Currently, DHIS2 supports only PostgreSQL due to its SQL queries structure and extensions used.
The postgres container type creates a container with PostgreSQL 13 and all the necessary extensions needed for DHIS2 to work.
{
"name": "postgres",
"ip": "192.168.0.20",
"type": "postgres"
}
No additional keys can be specified at this time.
This container type creates a PostgreSQL 12 container. It acts the same as the postgres type.
We do not recommend this type and use the postgres instead.
{
"name": "postgres",
"ip": "192.168.0.20",
"type": "postgres12"
}
No additional keys can be specified at this time.
Monitoring computing resources like CPU, memory and disk usage is paramount for the successful deployment of a robust DHIS2 infrastructure.
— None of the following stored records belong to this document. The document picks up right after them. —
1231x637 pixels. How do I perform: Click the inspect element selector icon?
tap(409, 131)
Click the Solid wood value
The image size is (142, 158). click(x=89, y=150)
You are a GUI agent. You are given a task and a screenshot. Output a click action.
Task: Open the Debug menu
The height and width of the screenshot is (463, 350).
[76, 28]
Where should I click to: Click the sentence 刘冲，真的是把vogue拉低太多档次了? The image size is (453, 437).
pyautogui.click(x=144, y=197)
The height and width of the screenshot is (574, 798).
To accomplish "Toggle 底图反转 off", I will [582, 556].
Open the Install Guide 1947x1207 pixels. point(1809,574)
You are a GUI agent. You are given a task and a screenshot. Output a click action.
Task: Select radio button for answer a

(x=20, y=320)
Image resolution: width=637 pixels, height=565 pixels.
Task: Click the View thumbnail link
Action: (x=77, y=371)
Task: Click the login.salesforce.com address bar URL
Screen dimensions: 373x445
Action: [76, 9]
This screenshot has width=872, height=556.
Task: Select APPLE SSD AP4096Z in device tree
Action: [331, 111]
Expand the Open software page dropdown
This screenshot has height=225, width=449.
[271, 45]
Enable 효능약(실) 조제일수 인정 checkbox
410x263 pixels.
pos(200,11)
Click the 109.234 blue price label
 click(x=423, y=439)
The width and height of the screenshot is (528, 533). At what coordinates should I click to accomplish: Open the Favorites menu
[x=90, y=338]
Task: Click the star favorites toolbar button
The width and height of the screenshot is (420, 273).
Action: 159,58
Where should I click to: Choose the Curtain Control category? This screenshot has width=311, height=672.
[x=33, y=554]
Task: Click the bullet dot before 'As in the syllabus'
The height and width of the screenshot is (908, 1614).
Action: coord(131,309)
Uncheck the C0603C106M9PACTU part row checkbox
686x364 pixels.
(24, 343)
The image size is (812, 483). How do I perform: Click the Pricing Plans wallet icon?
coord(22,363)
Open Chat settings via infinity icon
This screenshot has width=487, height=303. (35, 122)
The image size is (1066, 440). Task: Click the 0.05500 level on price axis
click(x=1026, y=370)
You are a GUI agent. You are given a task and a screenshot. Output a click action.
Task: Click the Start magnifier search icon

It's therefore that we provide monitoring capabilities within the infrastructure so people can monitor and alert in case resources become an issue.
This container type configures the munin monitoring system: it installs the required services and configure the proxy (would that be apache2 or nginx) to serve its dashboard, being effectively protected by the proxy as well.
Credentials are setup thanks to dhis2-set-credentials tool.
{
"name": "monitor",
"ip": "192.168.0.30",
"type": "munin_monitor"
}
No additional keys can be specified at this time.
A Security Information Event Monitoring (SIEM) system is a centralized collector of logs coming from resources you want to monitor for troubleshooting and, most importantly, security issues: its goal is to make all logs centralized for easy querying, allowing people to quickly identify issues, would that be manually or in an automated fashion.
A SIEM infrastructure typically consists of agents installed on systems to monitor in order to extract logs and ship them to the central system, where a dashboard is typically present to help people analyze and investigate events.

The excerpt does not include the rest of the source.